Synthèse et conclusions
- Au fil des ans, une collaboration s’est développée entre SKF et le LaMCoS de l’INSA Lyon autour, tout d’abord, de la lubrification des contacts rotatifs de grandes dimensions au milieu des années 90 pour s’étendre à des domaines plus larges liés à la lubrification en général à partir des années 2000.

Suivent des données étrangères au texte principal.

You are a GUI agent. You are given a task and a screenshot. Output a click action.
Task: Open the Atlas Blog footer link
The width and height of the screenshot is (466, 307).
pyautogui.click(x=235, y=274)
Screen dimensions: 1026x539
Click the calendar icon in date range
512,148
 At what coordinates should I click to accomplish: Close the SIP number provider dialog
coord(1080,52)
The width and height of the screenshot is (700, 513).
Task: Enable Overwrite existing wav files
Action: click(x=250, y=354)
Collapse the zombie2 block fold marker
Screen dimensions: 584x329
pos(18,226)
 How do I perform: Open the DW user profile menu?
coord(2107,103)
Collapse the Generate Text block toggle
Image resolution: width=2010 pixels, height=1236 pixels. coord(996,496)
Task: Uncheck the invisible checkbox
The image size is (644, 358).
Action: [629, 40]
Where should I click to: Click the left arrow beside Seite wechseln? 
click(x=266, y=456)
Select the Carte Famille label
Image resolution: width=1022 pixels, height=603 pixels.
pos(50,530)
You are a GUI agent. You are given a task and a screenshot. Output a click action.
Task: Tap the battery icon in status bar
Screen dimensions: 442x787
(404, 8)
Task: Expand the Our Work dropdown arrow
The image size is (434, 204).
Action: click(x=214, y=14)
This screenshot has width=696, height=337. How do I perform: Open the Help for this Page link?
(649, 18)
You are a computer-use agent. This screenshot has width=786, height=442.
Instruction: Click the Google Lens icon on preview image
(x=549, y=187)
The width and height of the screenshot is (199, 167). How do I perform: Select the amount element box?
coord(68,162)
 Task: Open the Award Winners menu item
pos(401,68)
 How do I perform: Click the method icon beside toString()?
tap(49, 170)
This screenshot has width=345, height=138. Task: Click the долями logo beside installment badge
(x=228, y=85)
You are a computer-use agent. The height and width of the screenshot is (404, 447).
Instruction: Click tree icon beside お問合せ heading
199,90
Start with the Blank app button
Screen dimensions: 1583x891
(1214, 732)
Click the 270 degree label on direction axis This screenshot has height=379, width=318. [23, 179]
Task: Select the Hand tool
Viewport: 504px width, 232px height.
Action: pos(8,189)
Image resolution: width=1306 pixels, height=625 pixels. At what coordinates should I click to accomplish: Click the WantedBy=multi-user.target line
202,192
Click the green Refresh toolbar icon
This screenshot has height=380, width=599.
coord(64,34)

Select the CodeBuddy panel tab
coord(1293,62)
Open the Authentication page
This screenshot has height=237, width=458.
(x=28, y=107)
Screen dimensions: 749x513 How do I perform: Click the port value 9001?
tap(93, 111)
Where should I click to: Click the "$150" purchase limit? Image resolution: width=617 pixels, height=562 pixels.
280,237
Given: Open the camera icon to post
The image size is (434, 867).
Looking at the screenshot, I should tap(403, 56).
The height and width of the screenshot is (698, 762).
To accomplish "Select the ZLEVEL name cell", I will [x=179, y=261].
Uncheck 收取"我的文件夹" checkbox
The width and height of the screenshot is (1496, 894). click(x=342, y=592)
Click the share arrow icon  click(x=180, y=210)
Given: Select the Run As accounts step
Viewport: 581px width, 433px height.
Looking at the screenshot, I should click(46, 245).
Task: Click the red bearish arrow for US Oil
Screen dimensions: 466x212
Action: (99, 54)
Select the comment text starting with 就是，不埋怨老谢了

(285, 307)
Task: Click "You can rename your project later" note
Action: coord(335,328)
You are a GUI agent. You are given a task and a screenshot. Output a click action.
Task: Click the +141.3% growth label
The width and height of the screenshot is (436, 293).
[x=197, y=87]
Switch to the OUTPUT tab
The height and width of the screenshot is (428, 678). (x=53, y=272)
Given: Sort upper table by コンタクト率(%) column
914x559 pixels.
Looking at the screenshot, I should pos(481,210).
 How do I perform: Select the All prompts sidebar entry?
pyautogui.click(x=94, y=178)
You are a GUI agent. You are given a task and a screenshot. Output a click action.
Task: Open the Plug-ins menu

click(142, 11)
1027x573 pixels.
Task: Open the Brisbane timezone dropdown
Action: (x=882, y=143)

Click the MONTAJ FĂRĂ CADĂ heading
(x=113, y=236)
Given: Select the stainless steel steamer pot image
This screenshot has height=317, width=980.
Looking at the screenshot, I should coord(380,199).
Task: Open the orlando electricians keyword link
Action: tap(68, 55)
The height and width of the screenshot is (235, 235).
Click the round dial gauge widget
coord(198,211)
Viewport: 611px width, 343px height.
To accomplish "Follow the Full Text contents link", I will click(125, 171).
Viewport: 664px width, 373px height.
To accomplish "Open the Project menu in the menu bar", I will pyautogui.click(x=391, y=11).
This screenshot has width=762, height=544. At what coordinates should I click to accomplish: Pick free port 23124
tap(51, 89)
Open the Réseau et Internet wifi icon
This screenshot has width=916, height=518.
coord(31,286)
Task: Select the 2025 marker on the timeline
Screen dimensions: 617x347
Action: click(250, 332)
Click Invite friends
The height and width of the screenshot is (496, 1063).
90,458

- En mai 2013, une chaire de recherche intitulée « Lubricated Interfaces for the Future » et financée par SKF a vu le jour au sein du LaMCos – INSA Lyon avec le soutien de la Fondation INSA Lyon et d’Insavalor, une filiale de l’INSA Lyon qui se consacre à la R&D, au transfert de technologie et à la formation professionnelle. La chaire a été créée dans l’objectif de trouver un équilibre entre la recherche appliquée, qui intéresse principalement SKF, et des recherches plus fondamentales qui permettent à des chercheurs universitaires de développer de nouveaux concepts ou outils et d’améliorer leurs connaissances pour ensuite les partager avec les ingénieurs de développement et chercheurs de l’entreprise.
- Ce document décrit des projets réalisés entre 2013 et 2019 qui sont représentatifs des recherches menées dans le cadre de cette chaire. Tous se rapportent à l’étude quantitative multi-physique, multi-échelle et multi-approche de la lubrification et des lubrifiants.
- Cette chaire a été initialement lancée en mai 2013 pour une période de six ans, puis renouvelée en mars 2019 pour la même durée.